▶ _Excerpt_
====================
I have sometimes thought that a women’s nature is like a great house full of rooms; there is the hall, through which everyone passes in going in and out; the drawing room, where one receives formal visits; the sitting room, where the members of the family come and go as they list; but beyond that, far beyond, are other rooms, the handles of whose doors perhaps are never turned; no one knows the way to them, no one knows whither they lead; and in the innermost room, the holy of holies, the soul sits alone and waits for a doorstep that never comes
. —The Fullness of Life (
1891)

In Wharton’s scheme, Lily Bart’s fate was to be beautiful, to become poor and unmarriageable, and to die a suicide, a tragic heroine. Like bread crumbs, Wharton scatters clues to Lily’s predicament. “[S]he likes being good and I like being happy,” Lily says
of poor Gerty Farish to Lawrence Selden. Some of the clues correspond to Selden’s grand idea, proposed once to Lily, that there is a “republic of the spirit” she might enter. Lily’s conflict—her wish for freedom but her sense “that I never had any choice”—conspires to keep her from the independent or idiosyncratic life Selden represents. (His republic of the spirit is an imaginary structure, perhaps the house of mirth itself.)

Wharton’s use of architecture operates in the traditional way—as built structure, as expression of the symbolic order, as place, as evidence of the hierarchical order—but it is exercised for fictive ends. The novel begins in a terminal, Grand Central Station, and terminates in a rented room. The “house” is first a capacious, modern public building, a place anyone may enter and pass through, and last a cramped space open to the public but required only by the poor. Lily journeys, like Richard II, from bigness to smallness, from a magnificent building that seems infinite—kingdom, modern world—to small rented room of desperate finitude—cell, deathbed. Space and place change with Lily Bart, or change her.
====================
▶ _What the task requires_
Rewrite the Wharton passage, starting with "Wharton’s use of" and going on through "or change her.", changing "Grand Central Station" to "Pennsylvania Station".

▶ _Information shown_
====================
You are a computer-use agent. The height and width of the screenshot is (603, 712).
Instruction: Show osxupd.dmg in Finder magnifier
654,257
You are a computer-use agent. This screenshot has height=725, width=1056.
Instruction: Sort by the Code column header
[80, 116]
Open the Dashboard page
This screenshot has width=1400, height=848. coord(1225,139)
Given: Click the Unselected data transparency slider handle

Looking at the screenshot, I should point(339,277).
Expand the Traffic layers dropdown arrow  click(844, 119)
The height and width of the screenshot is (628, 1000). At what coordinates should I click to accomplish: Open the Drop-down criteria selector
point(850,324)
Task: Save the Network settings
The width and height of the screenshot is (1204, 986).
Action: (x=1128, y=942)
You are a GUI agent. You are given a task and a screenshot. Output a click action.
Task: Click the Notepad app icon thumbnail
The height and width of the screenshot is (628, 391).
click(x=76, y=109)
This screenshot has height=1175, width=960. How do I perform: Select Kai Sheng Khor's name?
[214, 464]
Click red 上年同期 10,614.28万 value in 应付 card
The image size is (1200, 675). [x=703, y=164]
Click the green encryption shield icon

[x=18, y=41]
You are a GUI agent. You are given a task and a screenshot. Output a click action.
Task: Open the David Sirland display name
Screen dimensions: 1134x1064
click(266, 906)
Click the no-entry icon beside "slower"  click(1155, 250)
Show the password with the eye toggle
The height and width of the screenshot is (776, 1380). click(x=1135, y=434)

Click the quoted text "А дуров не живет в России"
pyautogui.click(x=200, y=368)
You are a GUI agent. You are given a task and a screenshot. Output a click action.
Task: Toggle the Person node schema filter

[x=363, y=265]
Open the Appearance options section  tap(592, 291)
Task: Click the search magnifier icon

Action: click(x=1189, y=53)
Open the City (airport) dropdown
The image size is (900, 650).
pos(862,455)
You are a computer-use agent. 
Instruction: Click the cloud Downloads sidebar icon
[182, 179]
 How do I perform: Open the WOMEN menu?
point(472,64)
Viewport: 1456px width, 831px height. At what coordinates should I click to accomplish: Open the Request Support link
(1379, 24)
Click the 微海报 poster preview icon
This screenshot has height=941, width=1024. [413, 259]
====================
▶ _Finished answer_
Wharton’s use of architecture operates in the traditional way—as built structure, as expression of the symbolic order, as place, as evidence of the hierarchical order—but it is exercised for fictive ends. The novel begins in a terminal, Pennsylvania Station, and terminates in a rented room. The “house” is first a capacious, modern public building, a place anyone may enter and pass through, and last a cramped space open to the public but required only by the poor. Lily journeys, like Richard II, from bigness to smallness, from a magnificent building that seems infinite—kingdom, modern world—to small rented room of desperate finitude—cell, deathbed. Space and place change with Lily Bart, or change her.